Selected passage
----------

The corn yield estimate method most commonly used in the crop industry is the Yield Component Method (Nielsen, 2018). Essentially, we are trying to estimate how many kernels per acre might be in our field, multiply the number of kernels by an estimated kernel weight, and use that number to estimate grain yield.

We usually start with a known length of a row. For easy math, 1/1000th of an acre is a good place to start, which for 30” corn rows are 17’ 5”. You can carry a tape measure, or for a quick method, some employ the “boot calibration”. My boots are about 13”, so my 17’ 5” is 16 boots and a toe.

Next, we determine how many ears are in that known length of row. Count the number of regular sized ears in that stretch. If you counted 30 ears in 1/1000th of an acre, we would estimate there to be about 30,000 ears/acre in that field based on that section of row.

Next, we must estimate the number of kernels per ear. For time sakes, we don’t usually count every ear, but get a subsample of ears representative of the sample. Some randomly select an ear from every 4 or 5 plants while others do an “Olympic” average, throwing out the smallest and largest extreme ears and count a subset of the remaining ears.

----------

Work instructions
• 1. From the passage on estimating corn yield, list every length given in feet or inches, each one only once.
• 2. Copy the passage on estimating corn yield word for word, beginning at the words "We usually start" and stopping after the words "boots and a toe.".

Provided material
----------

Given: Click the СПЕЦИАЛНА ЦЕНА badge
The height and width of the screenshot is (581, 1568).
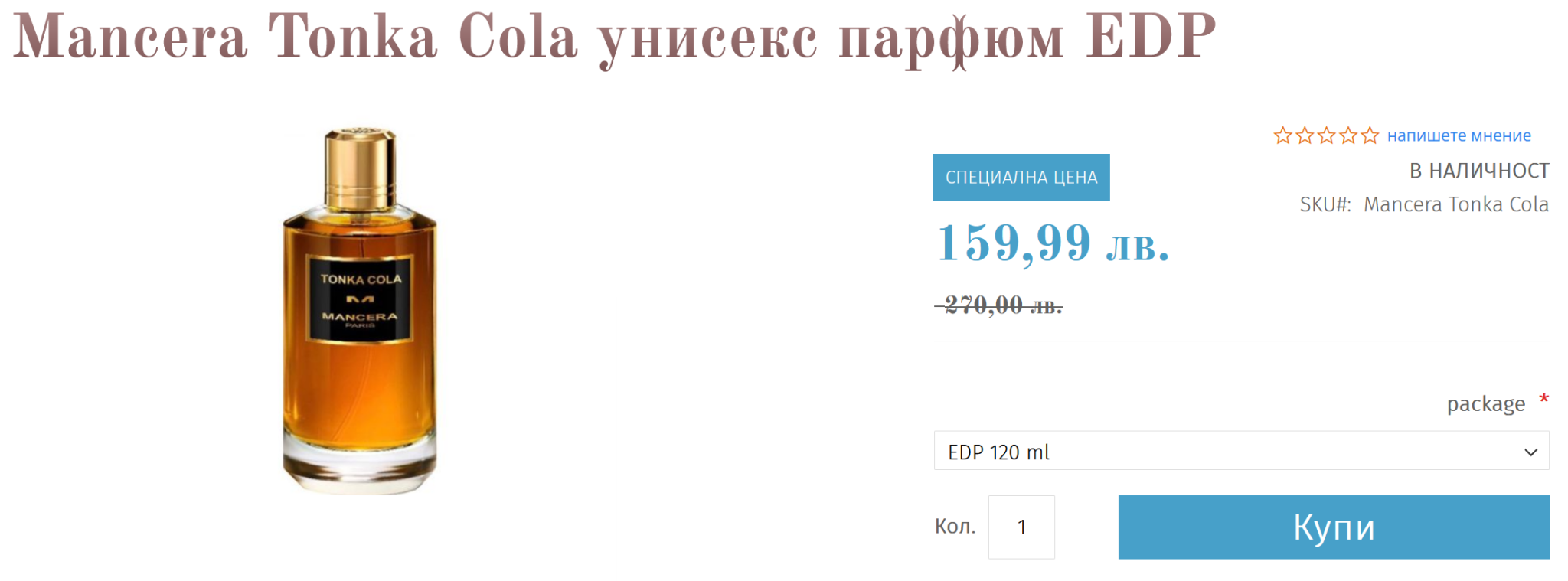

----------

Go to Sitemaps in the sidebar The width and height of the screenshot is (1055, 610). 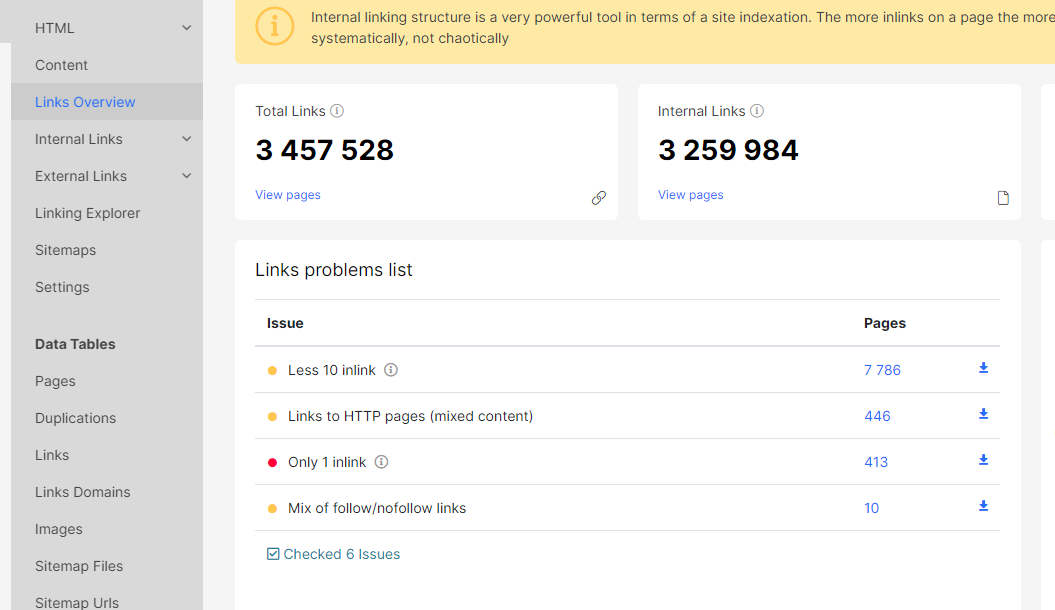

----------

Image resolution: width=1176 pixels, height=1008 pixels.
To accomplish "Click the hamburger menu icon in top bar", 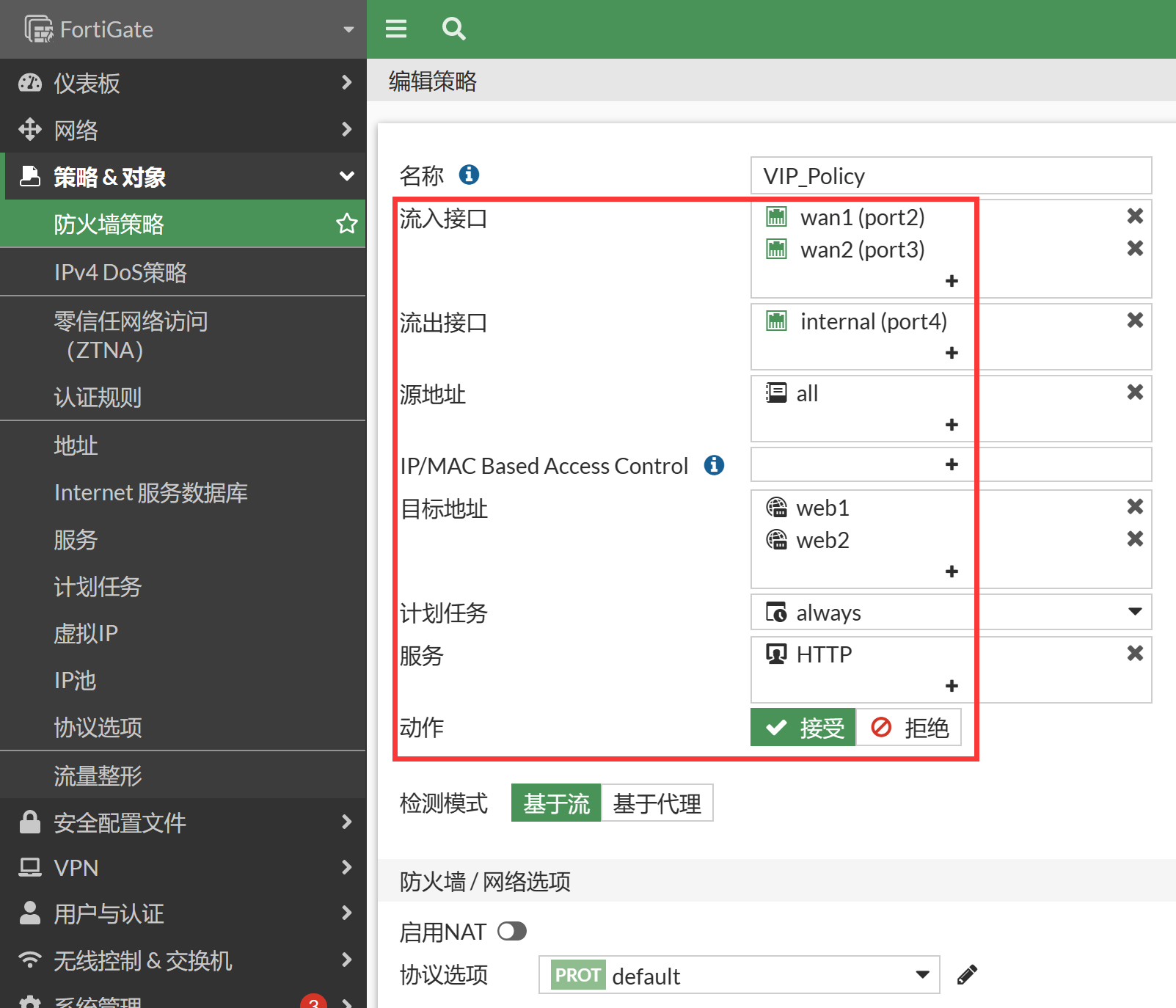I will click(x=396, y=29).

----------

Responses to the exercise
• 1.
30”
17’ 5”
13”

• 2.
We usually start with a known length of a row. For easy math, 1/1000th of an acre is a good place to start, which for 30” corn rows are 17’ 5”. You can carry a tape measure, or for a quick method, some employ the “boot calibration”. My boots are about 13”, so my 17’ 5” is 16 boots and a toe.